Get started with Azure Automation
Microsoft Azure Automation provides a way for developers to automate the manual, long-running, error-prone, and frequently repeated tasks that are commonly performed in a cloud environment. You can create, monitor, manage, and deploy resources in your Azure environment using runbooks, which under the hood are Windows PowerShell workflows. To learn more about Automation, see the Automation Overview Guide.
This tutorial walks you through the steps to import a sample "Hello World" runbook into Azure Automation, execute the runbook, and then view its output.
Samples and utility runbooks
The Azure Automation team has created a number of runbook samples to help you get started with Automation. These samples cover basic Automation concepts and are intended to help you learn how to write your own runbooks.
The Automation team has also created utility runbooks that you can use as building blocks for larger Automation tasks.
It's a best practice to write small, modular, reusable runbooks. We also strongly recommend that you create your own utility runbooks for commonly used scenarios after you're familiar with Automation.
You can view and download the Automation team’s sample and utility runbooks on Script Center or import them directly from the Runbook Gallery.
The Automation community and feedback
Runbooks from the community and from other Microsoft teams are also published on Script Center and the Runbook Gallery.
Give us feedback! If you are looking for an Automation runbook solution or integration module, post a Script Request on the Script Center. If you have an idea for a new feature for Automation, post it on User Voice.
Azure Automation 101 with PowerShell and Eamon O'Reilly (Video)
In this video, Eamon O'Reilly and Scott Hanselman introduce Azure Automation service. (Duration: 10:55)
High-level steps for this tutorial
- Create Automation Account
- Import Runbook from Runbook Gallery
- Publish Runbook
- Start Runbook
Create an Automation Account
Log in to the Azure Management Portal.
In the Management Portal, click Create an Automation Account.
If you’ve already created an automation account, you can skip to step 4.
On the Add a New Automation Account page, enter a name for the account, and then click the check mark.

▶ _Material provided_:
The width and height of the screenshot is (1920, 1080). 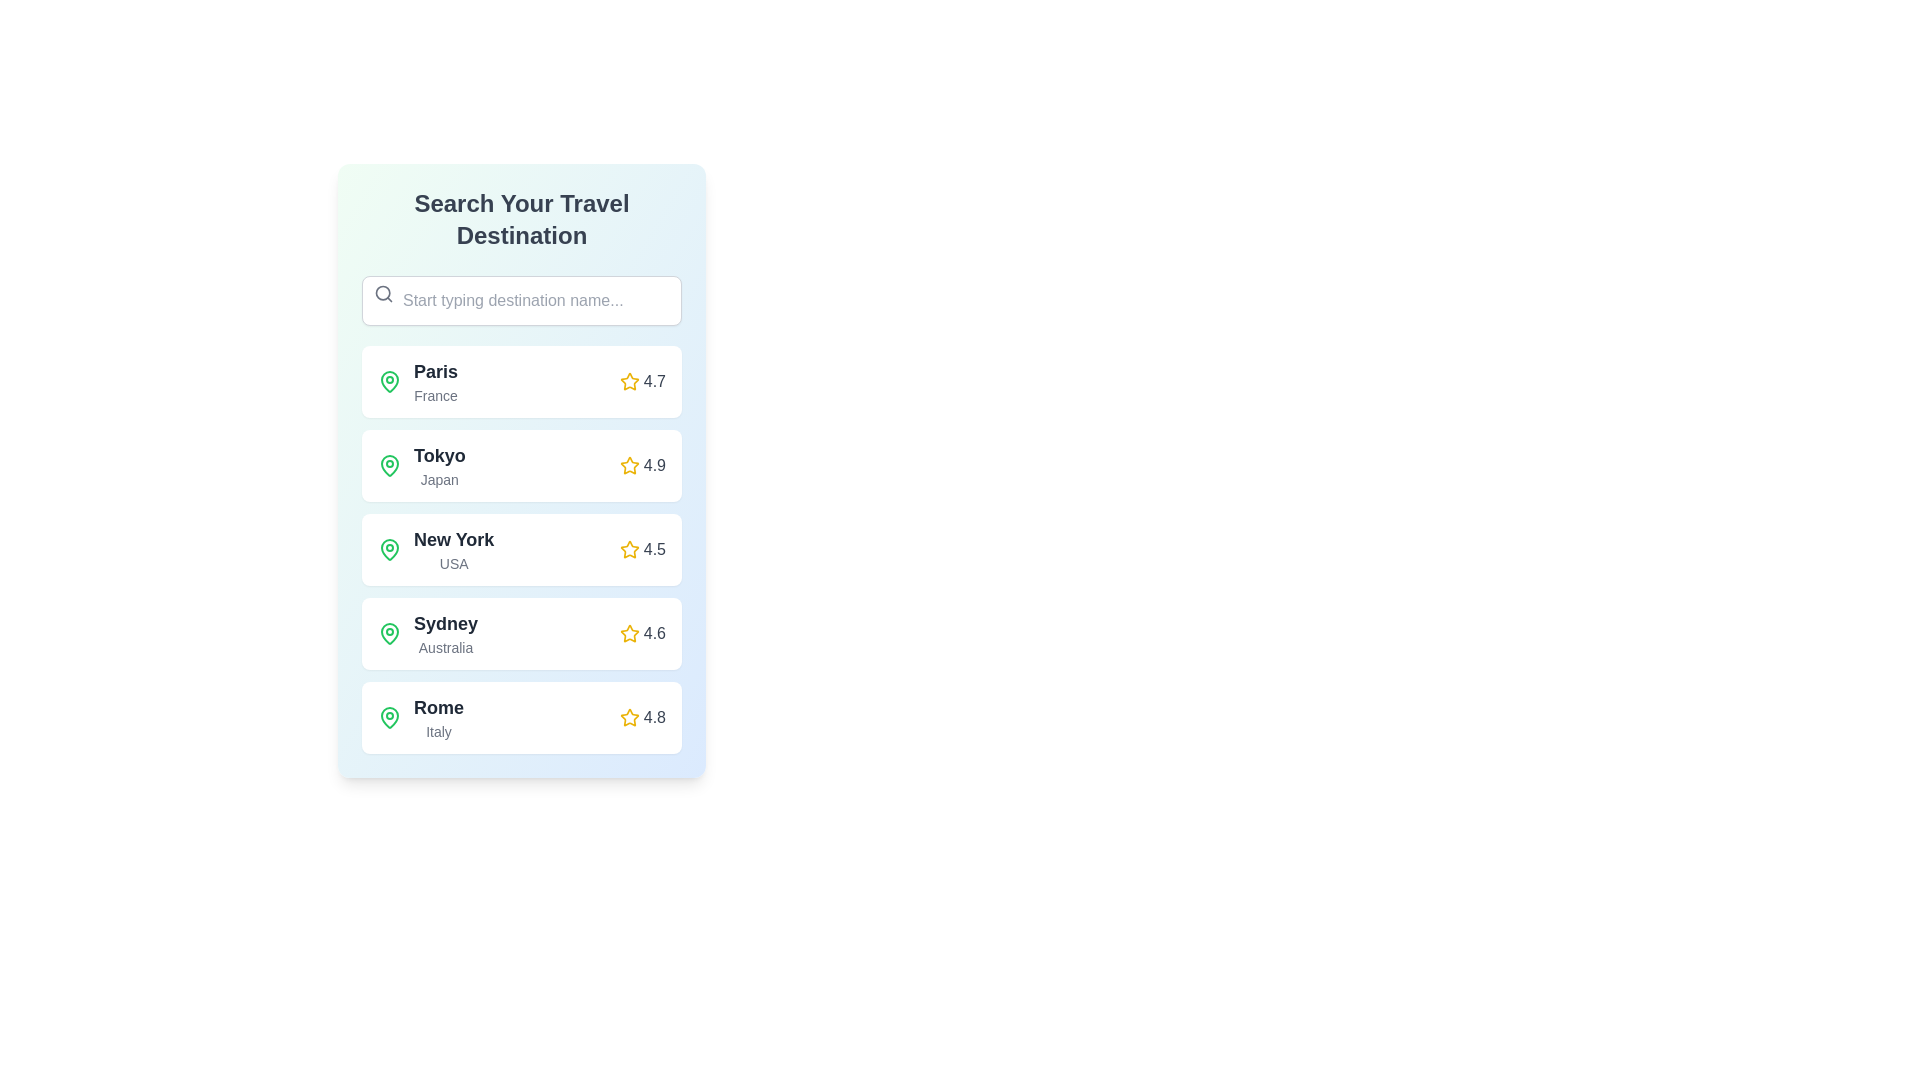 I want to click on the text input field styled with rounded corners and a light gray border, which contains the placeholder text 'Start typing destination name...', to focus on it and type, so click(x=522, y=300).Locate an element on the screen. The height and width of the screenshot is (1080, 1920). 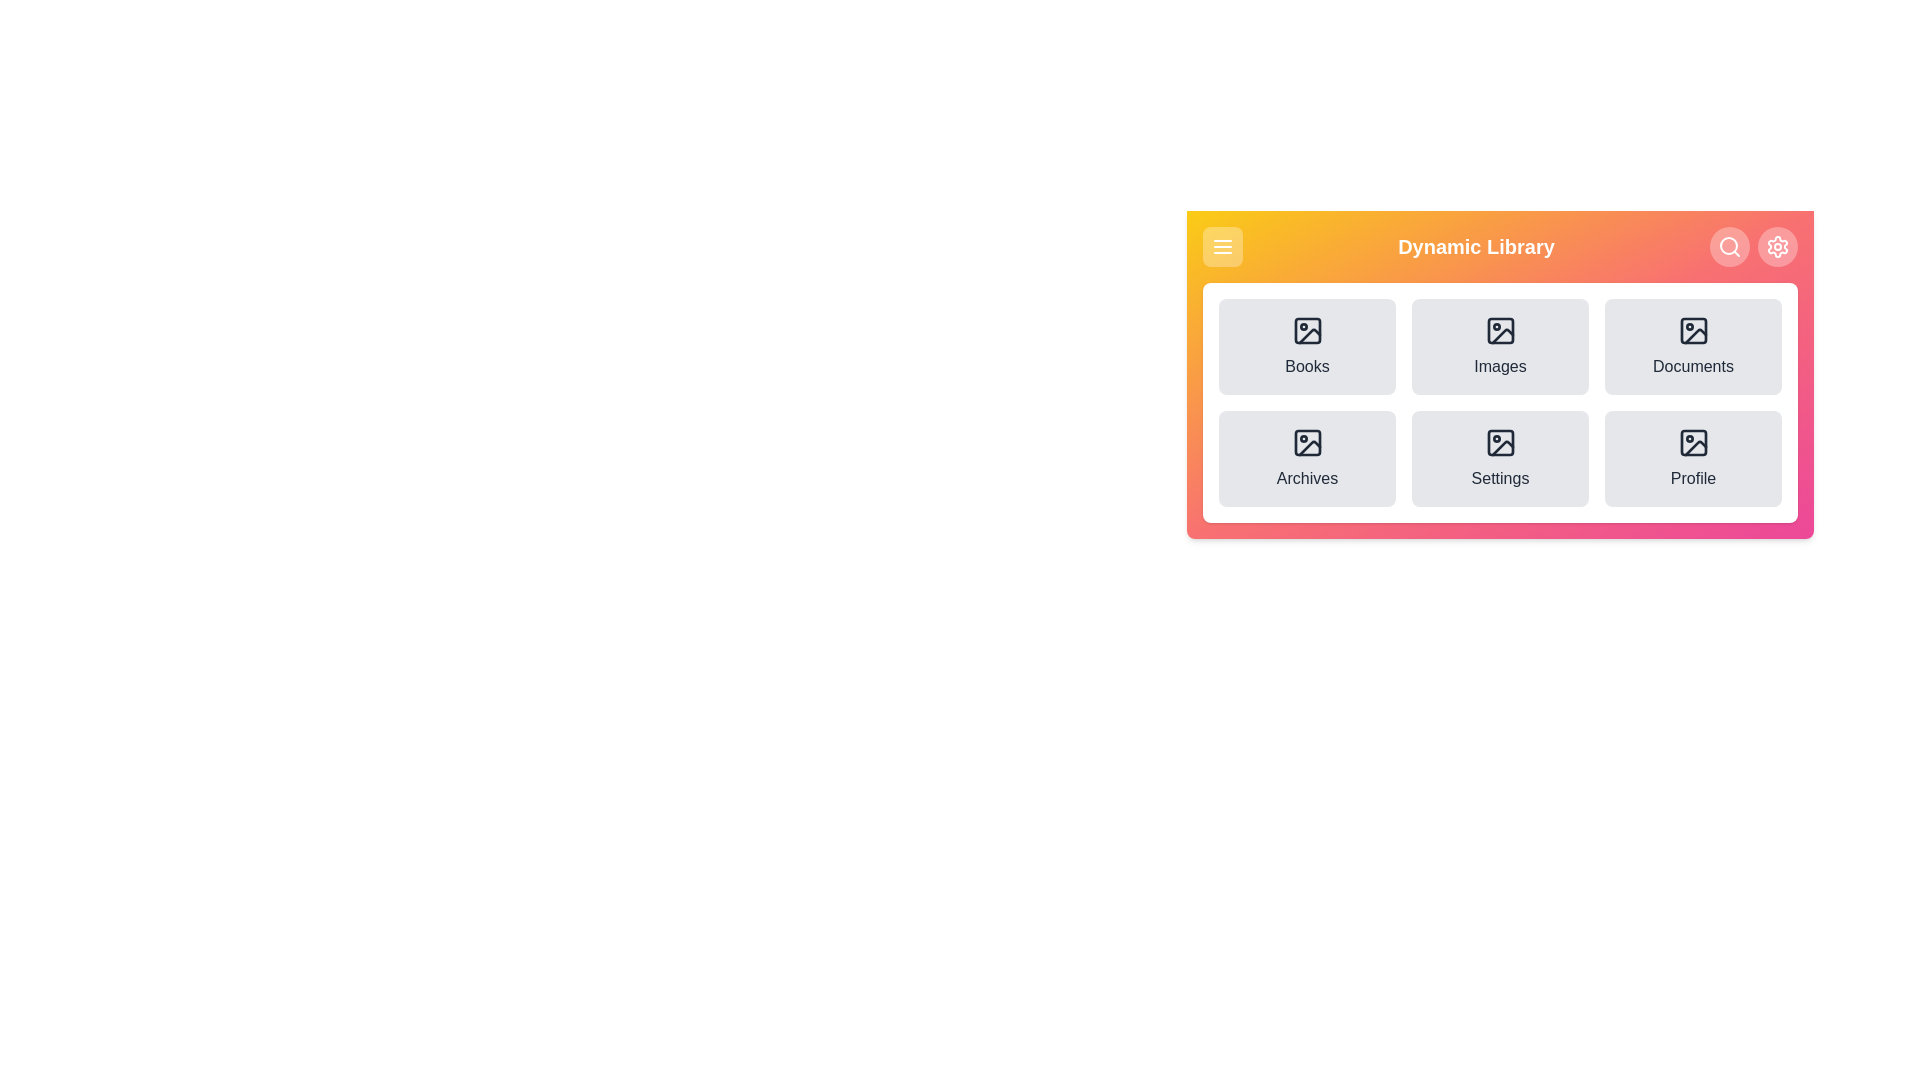
the menu option labeled 'Archives' is located at coordinates (1307, 459).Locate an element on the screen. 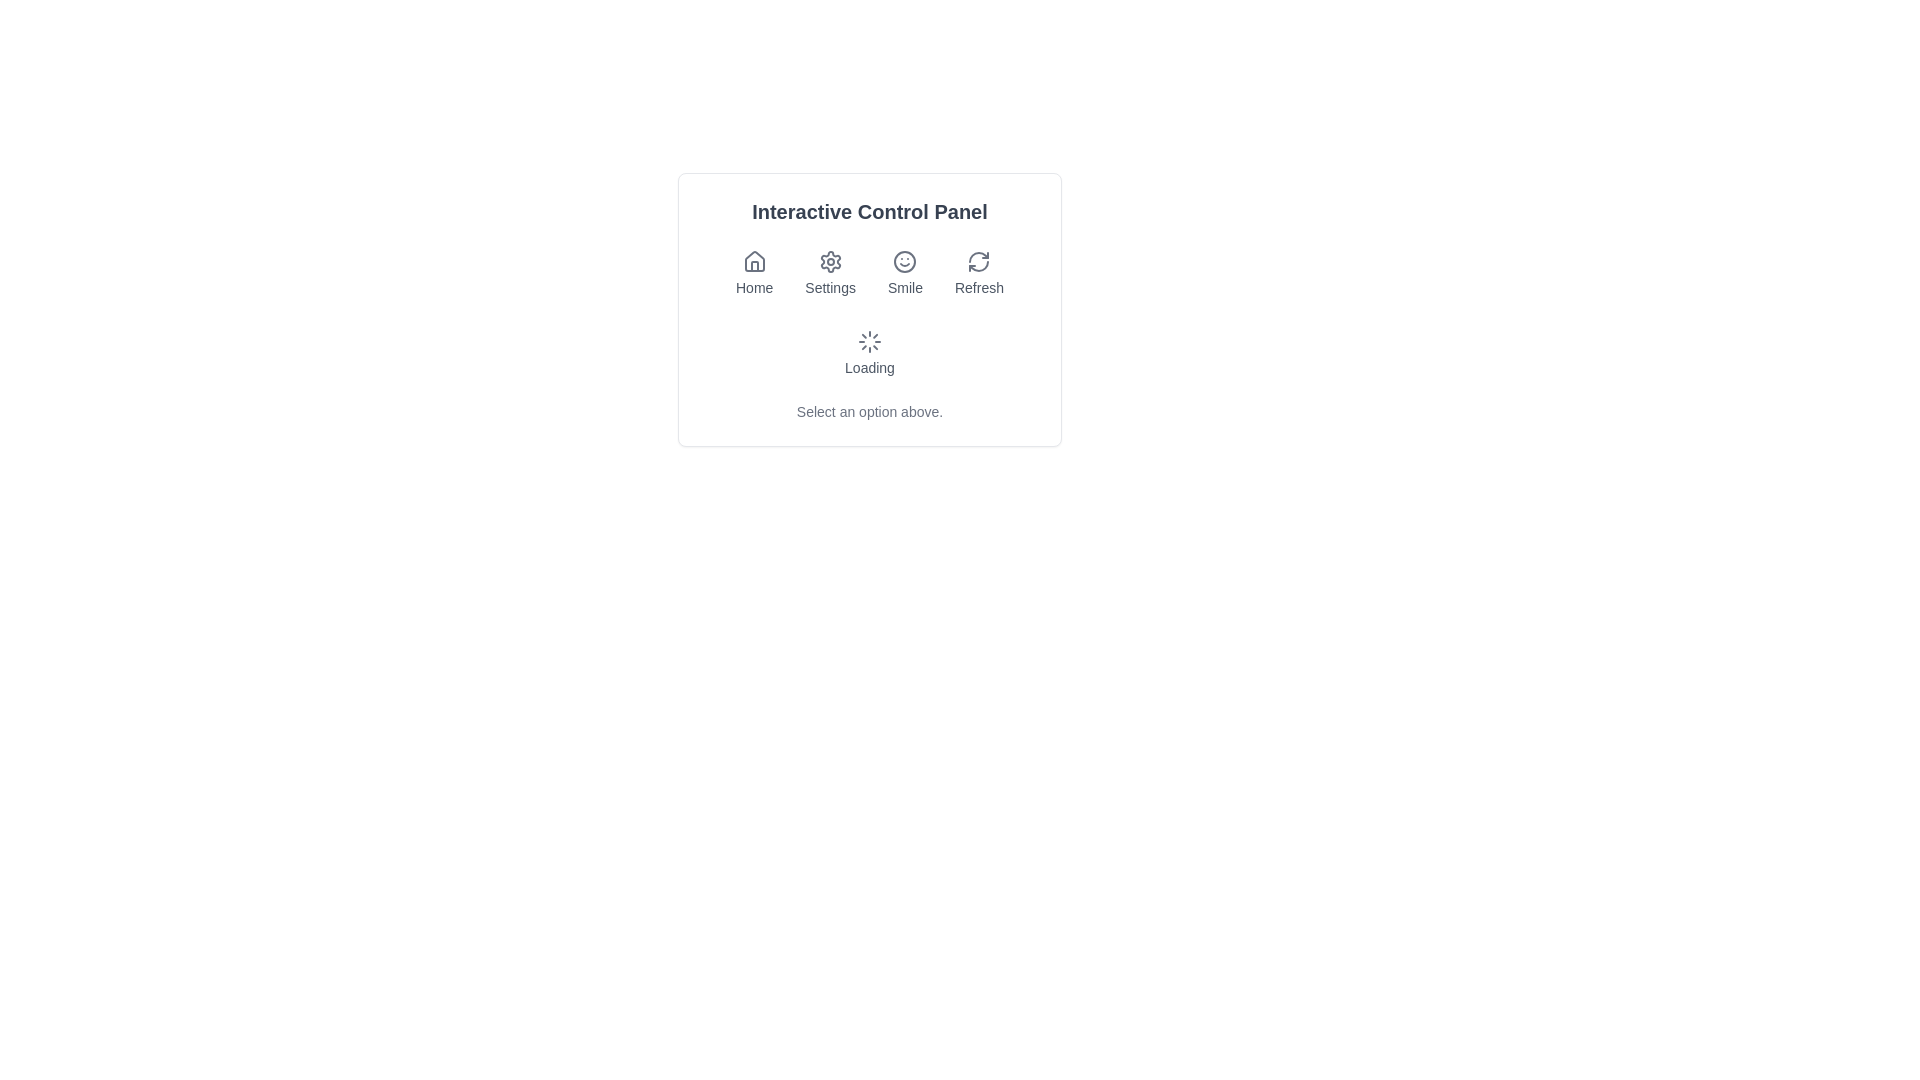  text label that contains 'Home', styled with a small font size and gray color, located centrally beneath a house icon is located at coordinates (753, 288).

▶ _Check your understanding_:
[1] In the Azure Automation tutorial, what are runbooks under the hood?
[2] Extend the Azure Automation tutorial, continuing on from its last step.

▶ _Answers for the tasks_:
[1] Windows PowerShell workflows.

[2]
Import Runbook from Runbook Gallery
On the Automation page, click the new account you just created.
Click New > Runbook > From Gallery.
Select the Tutorial category and then Hello World for Azure Automation. Click the right arrow button.
Review the contents of the runbook and then click the right arrow button.
Review the details of the runbook and then click the check mark button.
When the runbook has finished importing, click Write-HelloWorld.
Click AUTHOR, and then click DRAFT.
You can modify the contents of a runbook in Draft mode. For this runbook, you don’t need to make any modifications.
Click PUBLISH to promote the runbook so it's ready for production use.
When you are prompted to save and publish the runbook, click Yes.
With the Write-HelloWorld runbook open, click START.
On the Specify the runbook parameter values page, type a Name that will be used as an input parameter for the Write-HelloWorld.ps1 script, and then click the check mark.
Click JOBS to check the status of the runbook job you just started, and then click the timestamp in the JOB START column to view the job summary.
On the SUMMARY page you can see the summary, input parameters, and output of the job.
Managing Azure Services from a Runbook
The example above shows a simple runbook that does not manage Azure services. The Azure cmdlets require authentication to Azure. You can follow the instructions at Azure Automation: Authenticating to Azure using Azure Active Directory in order to configure your Azure subscription for management through Azure Automation.